● INSTRUCTIONS TO FOLLOW
Make an exact copy of the lines below.

● RECORD SET
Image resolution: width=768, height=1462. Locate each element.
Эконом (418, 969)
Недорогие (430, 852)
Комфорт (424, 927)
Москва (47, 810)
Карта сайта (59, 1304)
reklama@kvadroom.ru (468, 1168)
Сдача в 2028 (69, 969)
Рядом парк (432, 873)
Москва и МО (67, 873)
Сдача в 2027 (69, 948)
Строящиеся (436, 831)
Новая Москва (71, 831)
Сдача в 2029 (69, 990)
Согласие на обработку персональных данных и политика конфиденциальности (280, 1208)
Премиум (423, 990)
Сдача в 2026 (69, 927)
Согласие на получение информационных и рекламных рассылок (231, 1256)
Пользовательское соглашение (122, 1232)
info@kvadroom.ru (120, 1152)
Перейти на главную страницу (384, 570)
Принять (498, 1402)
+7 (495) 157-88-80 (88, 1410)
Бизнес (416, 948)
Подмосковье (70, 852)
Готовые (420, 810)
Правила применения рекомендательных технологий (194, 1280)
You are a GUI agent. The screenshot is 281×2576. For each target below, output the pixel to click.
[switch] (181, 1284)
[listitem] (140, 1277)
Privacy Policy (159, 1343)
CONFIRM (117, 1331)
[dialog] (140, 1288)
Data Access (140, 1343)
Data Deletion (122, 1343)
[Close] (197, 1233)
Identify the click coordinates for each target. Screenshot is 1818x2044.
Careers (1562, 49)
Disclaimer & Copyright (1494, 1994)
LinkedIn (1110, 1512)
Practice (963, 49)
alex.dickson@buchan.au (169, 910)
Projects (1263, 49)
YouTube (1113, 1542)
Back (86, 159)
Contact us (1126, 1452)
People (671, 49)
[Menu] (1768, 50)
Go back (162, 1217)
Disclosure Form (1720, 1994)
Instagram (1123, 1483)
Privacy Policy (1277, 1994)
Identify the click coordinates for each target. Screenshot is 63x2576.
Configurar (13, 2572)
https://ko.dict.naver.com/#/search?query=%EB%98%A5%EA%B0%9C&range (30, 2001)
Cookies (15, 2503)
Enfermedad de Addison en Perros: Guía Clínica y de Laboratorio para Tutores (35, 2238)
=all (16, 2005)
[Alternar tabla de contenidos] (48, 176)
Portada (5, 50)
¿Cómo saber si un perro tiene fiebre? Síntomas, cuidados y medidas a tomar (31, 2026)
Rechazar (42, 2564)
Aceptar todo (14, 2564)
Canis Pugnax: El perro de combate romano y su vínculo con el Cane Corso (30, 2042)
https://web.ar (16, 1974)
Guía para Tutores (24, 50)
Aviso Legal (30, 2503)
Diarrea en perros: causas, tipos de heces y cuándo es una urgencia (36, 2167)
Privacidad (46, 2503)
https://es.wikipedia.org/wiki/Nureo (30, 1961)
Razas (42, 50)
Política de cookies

● RESPONSE BOX
Image resolution: width=768, height=1462. Locate each element.
Эконом (418, 969)
Недорогие (430, 852)
Комфорт (424, 927)
Москва (47, 810)
Карта сайта (59, 1304)
reklama@kvadroom.ru (468, 1168)
Сдача в 2028 (69, 969)
Рядом парк (432, 873)
Москва и МО (67, 873)
Сдача в 2027 (69, 948)
Строящиеся (436, 831)
Новая Москва (71, 831)
Сдача в 2029 (69, 990)
Согласие на обработку персональных данных и политика конфиденциальности (280, 1208)
Премиум (423, 990)
Сдача в 2026 (69, 927)
Согласие на получение информационных и рекламных рассылок (231, 1256)
Пользовательское соглашение (122, 1232)
info@kvadroom.ru (120, 1152)
Перейти на главную страницу (384, 570)
Принять (498, 1402)
+7 (495) 157-88-80 (88, 1410)
Бизнес (416, 948)
Подмосковье (70, 852)
Готовые (420, 810)
Правила применения рекомендательных технологий (194, 1280)
You are a GUI agent. The screenshot is 281×2576. For each target below, output the pixel to click.
[switch] (181, 1284)
[listitem] (140, 1277)
Privacy Policy (159, 1343)
CONFIRM (117, 1331)
[dialog] (140, 1288)
Data Access (140, 1343)
Data Deletion (122, 1343)
[Close] (197, 1233)
Identify the click coordinates for each target. Screenshot is 1818x2044.
Careers (1562, 49)
Disclaimer & Copyright (1494, 1994)
LinkedIn (1110, 1512)
Practice (963, 49)
alex.dickson@buchan.au (169, 910)
Projects (1263, 49)
YouTube (1113, 1542)
Back (86, 159)
Contact us (1126, 1452)
People (671, 49)
[Menu] (1768, 50)
Go back (162, 1217)
Disclosure Form (1720, 1994)
Instagram (1123, 1483)
Privacy Policy (1277, 1994)
Identify the click coordinates for each target. Screenshot is 63x2576.
Configurar (13, 2572)
https://ko.dict.naver.com/#/search?query=%EB%98%A5%EA%B0%9C&range (30, 2001)
Cookies (15, 2503)
Enfermedad de Addison en Perros: Guía Clínica y de Laboratorio para Tutores (35, 2238)
=all (16, 2005)
[Alternar tabla de contenidos] (48, 176)
Portada (5, 50)
¿Cómo saber si un perro tiene fiebre? Síntomas, cuidados y medidas a tomar (31, 2026)
Rechazar (42, 2564)
Aceptar todo (14, 2564)
Canis Pugnax: El perro de combate romano y su vínculo con el Cane Corso (30, 2042)
https://web.ar (16, 1974)
Guía para Tutores (24, 50)
Aviso Legal (30, 2503)
Diarrea en perros: causas, tipos de heces y cuándo es una urgencia (36, 2167)
Privacidad (46, 2503)
https://es.wikipedia.org/wiki/Nureo (30, 1961)
Razas (42, 50)
Política de cookies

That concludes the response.